Complete the liblock.so library to intercept calls to other pthread_mutex_* and pthread_cond_* functions. For example:

entering pthread_mutex_init(mutex=0x559fbbd8e308, attr=(nil)) leaving pthread_mutex_init(mutex=0x559fbbd8e308, attr=(nil)) -> 0 entering pthread_cond_init (cond=0x559fbbd8e330, attr=(nil)) leaving pthread_cond_init (cond=0x559fbbd8e330, attr=(nil)). -> 0 entering pthread_mutex_lock(mutex=0x559fbbd8e308) leaving pthread_mutex_lock(mutex=0x559fbbd8e308) -> 0 entering pthread_cond_wait (cond=0x559fbbd8e330, mutex=0x559fbbd8e308) entering pthread_mutex_lock(mutex=0x559fbbd8e308) leaving pthread_mutex_lock(mutex=0x559fbbd8e308) -> 0

Verify that the library is working by intercepting function calls from the facebook server.

Here is the list of functions we want to intercept:
int pthread_mutex_lock(pthread_mutex_t *mutex); int pthread_mutex_trylock(pthread_mutex_t *mutex); int pthread_mutex_unlock(pthread_mutex_t *mutex); int pthread_mutex_init(pthread_mutex_t *mutex, const pthread_mutexattr_t *attr); int pthread_mutex_destroy(pthread_mutex_t *mutex); int pthread_cond_wait(pthread_cond_t *cond, pthread_mutex_t *mutex); int pthread_cond_timedwait(pthread_cond_t *cond, pthread_mutex_t *mutex, const struct timespec *abstime); int pthread_cond_signal(pthread_cond_t *cond); int pthread_cond_broadcast(pthread_cond_t *cond); int pthread_cond_init(pthread_cond_t *cond, const pthread_condattr_t *attr); int pthread_cond_destroy(pthread_cond_t *cond);

We now want to use our own implementation of mutexes and conditions based on futex. For this it is necessary to use a counter for each mutex or condition. Since the application allocates pthread_mutex_t or pthread_cond_t, which we won't use (since we do not call the functions of the libpthread), let's use these memory areas to store our data! Just define a my_mutex_t structure, then cast a pthread_mutex_t into a my_mutex_t to access it.
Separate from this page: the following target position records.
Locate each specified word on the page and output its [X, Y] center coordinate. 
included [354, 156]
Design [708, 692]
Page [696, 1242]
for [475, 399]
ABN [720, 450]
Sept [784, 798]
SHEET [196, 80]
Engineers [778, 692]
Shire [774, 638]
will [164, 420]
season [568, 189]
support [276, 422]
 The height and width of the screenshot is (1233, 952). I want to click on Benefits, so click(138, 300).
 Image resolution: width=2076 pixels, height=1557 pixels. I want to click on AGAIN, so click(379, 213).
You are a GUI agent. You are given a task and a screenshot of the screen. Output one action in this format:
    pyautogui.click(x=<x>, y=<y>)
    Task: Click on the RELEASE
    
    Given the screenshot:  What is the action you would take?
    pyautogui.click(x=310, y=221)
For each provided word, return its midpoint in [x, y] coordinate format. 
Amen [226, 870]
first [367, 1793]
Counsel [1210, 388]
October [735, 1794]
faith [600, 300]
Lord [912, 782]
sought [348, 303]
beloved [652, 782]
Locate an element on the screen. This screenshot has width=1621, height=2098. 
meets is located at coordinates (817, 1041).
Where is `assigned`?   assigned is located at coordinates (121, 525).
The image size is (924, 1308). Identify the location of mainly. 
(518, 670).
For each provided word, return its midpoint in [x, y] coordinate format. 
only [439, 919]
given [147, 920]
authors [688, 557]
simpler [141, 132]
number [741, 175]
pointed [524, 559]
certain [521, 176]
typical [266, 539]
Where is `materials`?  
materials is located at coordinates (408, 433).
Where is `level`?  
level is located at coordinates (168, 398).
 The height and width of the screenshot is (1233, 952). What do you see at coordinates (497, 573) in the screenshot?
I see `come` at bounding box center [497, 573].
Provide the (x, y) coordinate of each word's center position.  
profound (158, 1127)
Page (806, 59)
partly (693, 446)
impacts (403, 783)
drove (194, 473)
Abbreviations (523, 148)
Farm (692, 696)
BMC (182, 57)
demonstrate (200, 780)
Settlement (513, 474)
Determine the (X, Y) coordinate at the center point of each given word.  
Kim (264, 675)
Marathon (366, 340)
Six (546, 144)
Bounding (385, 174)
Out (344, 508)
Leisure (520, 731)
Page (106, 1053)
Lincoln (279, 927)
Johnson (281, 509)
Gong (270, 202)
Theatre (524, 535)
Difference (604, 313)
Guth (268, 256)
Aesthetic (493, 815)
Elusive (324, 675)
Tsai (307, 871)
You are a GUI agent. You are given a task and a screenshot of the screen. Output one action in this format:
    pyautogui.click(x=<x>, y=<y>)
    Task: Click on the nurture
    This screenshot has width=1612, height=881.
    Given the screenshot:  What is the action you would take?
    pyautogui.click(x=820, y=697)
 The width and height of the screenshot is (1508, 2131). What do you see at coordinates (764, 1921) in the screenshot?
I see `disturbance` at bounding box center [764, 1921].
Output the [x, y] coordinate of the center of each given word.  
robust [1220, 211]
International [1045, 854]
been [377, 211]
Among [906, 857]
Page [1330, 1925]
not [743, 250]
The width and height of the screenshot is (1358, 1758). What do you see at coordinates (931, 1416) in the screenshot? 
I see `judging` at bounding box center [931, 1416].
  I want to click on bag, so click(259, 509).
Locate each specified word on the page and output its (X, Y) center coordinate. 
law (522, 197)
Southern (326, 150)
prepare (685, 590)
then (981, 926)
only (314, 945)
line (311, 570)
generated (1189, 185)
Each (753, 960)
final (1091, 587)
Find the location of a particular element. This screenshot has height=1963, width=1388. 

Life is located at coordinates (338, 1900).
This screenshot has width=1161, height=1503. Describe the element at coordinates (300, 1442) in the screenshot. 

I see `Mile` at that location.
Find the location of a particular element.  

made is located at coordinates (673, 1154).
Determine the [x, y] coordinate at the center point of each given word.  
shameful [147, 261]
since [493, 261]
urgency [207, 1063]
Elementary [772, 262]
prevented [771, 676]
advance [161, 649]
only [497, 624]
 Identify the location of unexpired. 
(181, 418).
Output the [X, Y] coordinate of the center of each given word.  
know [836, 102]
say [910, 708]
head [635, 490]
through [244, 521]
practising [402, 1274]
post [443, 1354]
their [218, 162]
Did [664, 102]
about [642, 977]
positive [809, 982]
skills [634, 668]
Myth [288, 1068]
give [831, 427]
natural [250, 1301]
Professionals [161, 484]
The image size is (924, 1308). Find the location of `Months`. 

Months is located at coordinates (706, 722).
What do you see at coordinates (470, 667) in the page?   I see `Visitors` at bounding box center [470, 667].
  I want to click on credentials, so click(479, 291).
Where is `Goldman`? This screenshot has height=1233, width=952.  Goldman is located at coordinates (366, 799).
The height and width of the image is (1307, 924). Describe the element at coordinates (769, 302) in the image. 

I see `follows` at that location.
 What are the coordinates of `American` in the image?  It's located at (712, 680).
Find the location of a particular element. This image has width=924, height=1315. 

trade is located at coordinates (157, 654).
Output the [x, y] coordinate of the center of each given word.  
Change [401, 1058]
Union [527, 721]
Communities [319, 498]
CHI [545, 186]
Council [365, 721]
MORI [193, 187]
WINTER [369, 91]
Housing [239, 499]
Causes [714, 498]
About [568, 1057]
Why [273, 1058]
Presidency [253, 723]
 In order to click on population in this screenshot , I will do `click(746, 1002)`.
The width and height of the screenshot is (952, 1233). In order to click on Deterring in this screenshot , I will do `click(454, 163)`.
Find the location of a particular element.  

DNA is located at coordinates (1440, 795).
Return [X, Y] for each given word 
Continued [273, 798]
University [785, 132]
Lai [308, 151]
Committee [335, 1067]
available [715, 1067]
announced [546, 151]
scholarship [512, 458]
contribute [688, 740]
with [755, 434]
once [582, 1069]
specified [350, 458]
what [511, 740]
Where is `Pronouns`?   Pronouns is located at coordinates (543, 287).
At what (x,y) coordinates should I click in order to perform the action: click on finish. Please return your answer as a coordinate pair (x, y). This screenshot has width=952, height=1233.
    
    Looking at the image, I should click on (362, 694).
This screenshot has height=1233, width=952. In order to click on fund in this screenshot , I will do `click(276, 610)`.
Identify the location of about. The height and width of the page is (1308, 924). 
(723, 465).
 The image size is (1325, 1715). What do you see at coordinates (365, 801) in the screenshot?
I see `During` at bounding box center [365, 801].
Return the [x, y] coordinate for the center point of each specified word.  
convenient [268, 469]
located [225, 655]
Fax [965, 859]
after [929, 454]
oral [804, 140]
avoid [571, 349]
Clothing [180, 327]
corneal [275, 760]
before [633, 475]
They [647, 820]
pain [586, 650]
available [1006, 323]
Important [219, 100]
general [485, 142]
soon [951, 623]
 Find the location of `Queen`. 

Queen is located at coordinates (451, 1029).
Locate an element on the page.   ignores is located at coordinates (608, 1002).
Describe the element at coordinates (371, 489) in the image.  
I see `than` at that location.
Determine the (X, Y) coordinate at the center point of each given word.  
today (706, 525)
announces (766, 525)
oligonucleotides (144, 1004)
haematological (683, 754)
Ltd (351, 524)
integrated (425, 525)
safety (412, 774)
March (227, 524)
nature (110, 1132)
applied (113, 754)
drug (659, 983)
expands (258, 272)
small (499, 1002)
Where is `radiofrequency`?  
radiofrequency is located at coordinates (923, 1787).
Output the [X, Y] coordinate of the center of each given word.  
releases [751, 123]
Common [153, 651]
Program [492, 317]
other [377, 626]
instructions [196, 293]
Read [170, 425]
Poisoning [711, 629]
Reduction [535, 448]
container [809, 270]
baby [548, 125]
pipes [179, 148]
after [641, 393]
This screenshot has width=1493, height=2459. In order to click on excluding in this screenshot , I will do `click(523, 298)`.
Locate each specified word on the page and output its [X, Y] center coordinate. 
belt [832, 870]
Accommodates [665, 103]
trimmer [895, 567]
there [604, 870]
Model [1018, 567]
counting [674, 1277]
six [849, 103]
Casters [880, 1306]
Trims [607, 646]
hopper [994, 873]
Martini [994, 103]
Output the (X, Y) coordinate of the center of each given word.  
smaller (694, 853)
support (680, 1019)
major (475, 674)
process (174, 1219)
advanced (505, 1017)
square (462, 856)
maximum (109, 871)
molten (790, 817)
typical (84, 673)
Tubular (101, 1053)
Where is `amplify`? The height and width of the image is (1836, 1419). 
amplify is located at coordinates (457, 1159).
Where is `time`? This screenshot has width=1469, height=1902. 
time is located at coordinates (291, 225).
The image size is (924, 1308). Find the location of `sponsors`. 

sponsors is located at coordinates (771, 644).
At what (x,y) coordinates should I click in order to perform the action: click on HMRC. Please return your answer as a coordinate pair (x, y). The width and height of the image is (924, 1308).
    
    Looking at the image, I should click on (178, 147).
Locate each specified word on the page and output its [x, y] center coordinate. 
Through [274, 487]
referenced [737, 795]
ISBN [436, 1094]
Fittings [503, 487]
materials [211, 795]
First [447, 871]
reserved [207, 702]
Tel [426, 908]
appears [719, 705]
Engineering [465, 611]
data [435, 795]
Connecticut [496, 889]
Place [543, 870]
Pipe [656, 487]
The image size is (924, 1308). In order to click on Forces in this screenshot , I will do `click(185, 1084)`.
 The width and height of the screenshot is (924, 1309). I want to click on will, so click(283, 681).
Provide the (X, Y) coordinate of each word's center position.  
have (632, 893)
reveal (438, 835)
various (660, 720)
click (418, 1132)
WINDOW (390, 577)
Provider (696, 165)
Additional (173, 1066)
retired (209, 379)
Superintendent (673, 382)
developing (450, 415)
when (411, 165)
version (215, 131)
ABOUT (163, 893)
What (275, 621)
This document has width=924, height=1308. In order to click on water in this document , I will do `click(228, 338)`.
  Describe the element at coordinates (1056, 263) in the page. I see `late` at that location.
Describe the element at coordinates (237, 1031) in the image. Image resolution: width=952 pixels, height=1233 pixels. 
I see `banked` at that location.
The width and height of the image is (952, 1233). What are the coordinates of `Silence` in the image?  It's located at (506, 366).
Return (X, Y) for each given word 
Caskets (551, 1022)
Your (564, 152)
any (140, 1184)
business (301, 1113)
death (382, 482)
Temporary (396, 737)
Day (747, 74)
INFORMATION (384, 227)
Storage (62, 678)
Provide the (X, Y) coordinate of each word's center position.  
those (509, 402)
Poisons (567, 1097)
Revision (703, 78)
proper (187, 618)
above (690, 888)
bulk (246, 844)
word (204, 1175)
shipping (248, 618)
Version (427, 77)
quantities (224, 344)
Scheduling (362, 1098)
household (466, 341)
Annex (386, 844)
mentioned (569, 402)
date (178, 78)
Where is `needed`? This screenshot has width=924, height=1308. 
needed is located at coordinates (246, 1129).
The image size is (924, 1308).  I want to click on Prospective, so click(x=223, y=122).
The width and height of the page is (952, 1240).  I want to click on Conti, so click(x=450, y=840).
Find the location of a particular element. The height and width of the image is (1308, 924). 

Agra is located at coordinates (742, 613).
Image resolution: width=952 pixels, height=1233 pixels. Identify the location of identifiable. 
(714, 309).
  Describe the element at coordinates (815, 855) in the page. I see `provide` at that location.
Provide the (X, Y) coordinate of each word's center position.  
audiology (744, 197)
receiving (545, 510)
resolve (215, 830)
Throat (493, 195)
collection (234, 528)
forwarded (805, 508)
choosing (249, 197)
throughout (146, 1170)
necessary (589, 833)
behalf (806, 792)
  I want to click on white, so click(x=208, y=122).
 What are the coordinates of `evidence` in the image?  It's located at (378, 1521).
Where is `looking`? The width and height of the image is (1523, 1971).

Create the library libmylock.so which also intercepts pthread_mutex_* functions and pthread_cond_* but which implements the functions in based on futexes.

Make sure that the library is working by intercepting function calls from the facebook server.

The solution to this exercise is available in the tp3_corrige branch of the git repository.